A dimostrazione di questo incredibile cambiamento possono essere esemplificati differenti casi di successo: diventano open source le sementi per la libera circolazione degli ibridi ortofrutticoli senza che nessuno possa trarne profitto da diritti di proprietà, diventano open source le cucine e i nuovi motori energetici, affermando quei principi di libertà e sviluppo comunitario di un progetto che sono tipici delle dinamiche open source in ambito IT.L'open source si afferma nel settore enterprise. Una rinascita?

E il settore informatico è quello che si erge a baluardo dell’open source, conquistando in modo inaspettato anche le aziende e le istituzioni più notoriamente legate al software e all’hardware privato.
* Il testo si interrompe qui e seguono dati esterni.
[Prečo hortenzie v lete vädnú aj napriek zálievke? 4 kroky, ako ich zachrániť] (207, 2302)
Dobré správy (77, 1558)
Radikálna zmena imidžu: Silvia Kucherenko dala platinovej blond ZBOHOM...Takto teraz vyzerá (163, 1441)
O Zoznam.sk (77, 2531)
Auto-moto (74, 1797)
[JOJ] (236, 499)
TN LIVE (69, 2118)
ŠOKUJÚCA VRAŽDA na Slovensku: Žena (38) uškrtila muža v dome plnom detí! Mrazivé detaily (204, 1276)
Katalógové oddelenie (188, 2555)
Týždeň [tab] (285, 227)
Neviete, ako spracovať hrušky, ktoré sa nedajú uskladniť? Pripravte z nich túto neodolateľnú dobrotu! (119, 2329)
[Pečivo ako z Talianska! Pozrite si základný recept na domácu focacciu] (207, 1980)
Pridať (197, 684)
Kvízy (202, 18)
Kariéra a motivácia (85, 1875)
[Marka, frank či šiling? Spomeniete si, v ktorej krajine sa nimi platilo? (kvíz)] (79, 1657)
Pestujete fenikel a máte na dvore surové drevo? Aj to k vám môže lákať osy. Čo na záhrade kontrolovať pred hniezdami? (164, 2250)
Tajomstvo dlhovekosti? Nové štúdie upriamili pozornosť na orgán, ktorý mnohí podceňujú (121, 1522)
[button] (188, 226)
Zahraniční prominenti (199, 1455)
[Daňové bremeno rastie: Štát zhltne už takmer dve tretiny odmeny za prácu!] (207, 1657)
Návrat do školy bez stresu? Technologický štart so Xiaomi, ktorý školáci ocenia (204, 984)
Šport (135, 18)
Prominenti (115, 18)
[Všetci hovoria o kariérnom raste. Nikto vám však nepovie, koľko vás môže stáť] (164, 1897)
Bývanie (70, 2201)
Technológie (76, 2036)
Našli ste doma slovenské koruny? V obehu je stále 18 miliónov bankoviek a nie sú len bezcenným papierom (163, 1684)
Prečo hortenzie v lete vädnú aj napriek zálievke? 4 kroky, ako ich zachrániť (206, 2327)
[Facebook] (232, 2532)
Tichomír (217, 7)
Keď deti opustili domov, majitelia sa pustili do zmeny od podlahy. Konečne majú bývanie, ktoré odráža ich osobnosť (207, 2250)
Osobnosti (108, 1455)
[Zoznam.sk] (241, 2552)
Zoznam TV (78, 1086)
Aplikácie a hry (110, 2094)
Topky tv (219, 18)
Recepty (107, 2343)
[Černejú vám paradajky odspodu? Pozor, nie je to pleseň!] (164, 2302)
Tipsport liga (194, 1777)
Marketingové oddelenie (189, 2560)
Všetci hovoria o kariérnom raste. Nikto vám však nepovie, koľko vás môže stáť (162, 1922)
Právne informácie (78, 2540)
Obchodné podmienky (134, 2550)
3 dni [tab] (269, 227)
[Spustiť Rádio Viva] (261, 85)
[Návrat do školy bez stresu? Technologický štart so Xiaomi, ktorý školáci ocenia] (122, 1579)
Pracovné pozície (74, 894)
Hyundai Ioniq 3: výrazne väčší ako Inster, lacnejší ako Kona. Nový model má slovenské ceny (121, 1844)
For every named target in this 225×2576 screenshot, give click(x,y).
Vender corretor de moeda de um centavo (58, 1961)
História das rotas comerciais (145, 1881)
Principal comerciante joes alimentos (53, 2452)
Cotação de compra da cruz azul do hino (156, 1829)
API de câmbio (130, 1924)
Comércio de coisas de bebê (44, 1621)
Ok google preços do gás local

Così, ci si ritrova di fronte al primo notebook completamente open source chiamato Novena, all’intenzione di Microsoft, da sempre regina del copyright IT, di rendere open source la piattaforma .NET, al rilascio in senso open source di ben 1000 programmi da parte della NASA.

Se da un lato le decisioni come quelle di Microsoft di aderire alle soluzioni open derivino da necessità commerciali impellenti, dall’altra parte l’industria si rende conto che la maggior parte delle aziende e delle istituzioni guardano all’open source come a una risorsa inestimabile (secondo l’ISTAT il 40 percento della PA italiana usa software open source), non solo per la convenienza nei costi, ma soprattutto per tutta una serie di peculiarità che il software open source riesce a garantire rispetto agli applicativi a codice proprietario.

I vantaggi dell’open source

L’open source è diventato di interesse per il settore business in quanto garantisce:

  • l’innovazione e la collaborazione: i progetti open source permettono agli sviluppatori di contribuire al progetto sulla base dei propri interessi, attirando talenti da ogni angolo del globo. Questi contributi rendono le piattaforme open source veloci nelle operazioni di sviluppo e debug;
  • l’agilità e la migliore profilazione delle richieste del mercato: la contribuzione globale a un progetto open source e la velocità di sviluppo che ne consegue consentono di rispondere meglio alle esigenze di mercato, eliminando il concetto vetusto di roadmap tanto caro alle aziende di sviluppo privato;
  • il giusto supporto alla rivoluzione digitale: le piattaforme open source sono in grado di supportare al meglio la rivoluzione digitale globale che sta interessando differenti aree di business (mobile, big data, ecc.), forse proprio perché derivano dalla stessa globalità che in questo particolare momento storico sta modificando le condizioni operative di tutti i settori IT.

L’open source è capace di frantumare i vecchi modelli business IT, come dimostrano la rapidissima adozione di Linux e la sua efficacia sia come sistema operativo end-user, sia in ambito server, oltre a tutta una serie di nuovi investimenti monetari che le più note Venture Capital versano a pioggia su progetti open source del calibro di MongoDB, Openstack, Cloudera, Puppet Labs, Hortonworks e tanti altri.

Resta un solo dubbio ancora da sciogliere in merito al software open source e alla sua adozione a livello enterprise e riguarda l’aspetto sicurezza: in questo ambito si scontrano i pareri più emeriti, sia di chi guarda all’open source come a una soluzione insicura capace di generare vicende spiacevoli come il bug Heartbleed, sia di chi sostiene con apposite ricerche che il software open source è in realtà più sicuro del concorrente a codice proprietario.